“Son, why have you dealt with us thus? Your father and I have sought you sorrowing.”
Recently, my church group went on a day-trip to Lake Welch, one of the small beaches in the New York’s Hudson Valley. We spent the day --as one spends all festive days-- eating, singing, playing soccer, and wading in the lake.
Towards afternoon, two of the children came up missing. We had supposed they were with the rest of the company. But they apparently were not. They simply could not be found. Were they drowned or had some stranger on the crowded beach stolen them away? The older child was a young girl, quite beautiful, of about twelve. The other was a young boy of five who was mentally disabled. Soon all the brothers in the church were looking for them. I need not tell the parents among us how anxious and nervous I became. I walked on the edges of the lake shore fearing I would find a dead little child. I imagined his grief-stricken mother, sorrowing late into the night as police and lifeguards scoured the beach.

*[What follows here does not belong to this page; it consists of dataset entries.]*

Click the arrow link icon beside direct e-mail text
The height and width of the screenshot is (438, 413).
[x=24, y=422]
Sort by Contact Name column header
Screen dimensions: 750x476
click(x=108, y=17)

As I grew more and more anxious, the verse above began to stroll through my brain. It is a verse I’ve always known. And always when reading it I had agreed quite smugly, “Of course his parents should have known that Jesus was about His father’s business.” But now as I considered the pain Mary and Joseph endured I began to look at the verse in a different way. I found myself growing quite angry with Jesus in fact. How dare He go off and not tell his relatives –no one in the company– what he was up to? I told myself I had never been so angry with Jesus. What a self-willed, arrogant, little know-it-all he was? I soon realized that although I had never gotten this angry at the child Jesus before, I have had moments of fear and sorrow because Jesus had seemingly gone off.
Of course the children were found. The older girl got a good talking-to from her father. And the younger one was also found. His disappearance was due to a bag of Doritos which he had found. Liking it so much, he had gone to a far side of the lake to enjoy it alone. So the children were found. And Jesus was found. Jesus will also be found. In fact, He is not lost at all. He is not missing in action. He has not left us alone to go sorrowing. And He has not left us comfortless. He is about His father’s business: mediating for, blessing, and perfecting sons and daughters for the Heavenly Father who is always working and who sees all.
Moral: How difficult it is to trust a God whose helpful ways are often so incomprehensible!
Prayer: Lord, be always merciful to me. Remember I am dust and flesh. When I am in great distress, my carnal side takes over. So if it’s possible, keep no great secrets from me. Tell me what you’re doing. And if I cannot hear Your Voice, tell others in my Christian family where you are and what you’re doing. Don’t let me ever feel as if you have gone far from me. I need you every hour. Amen.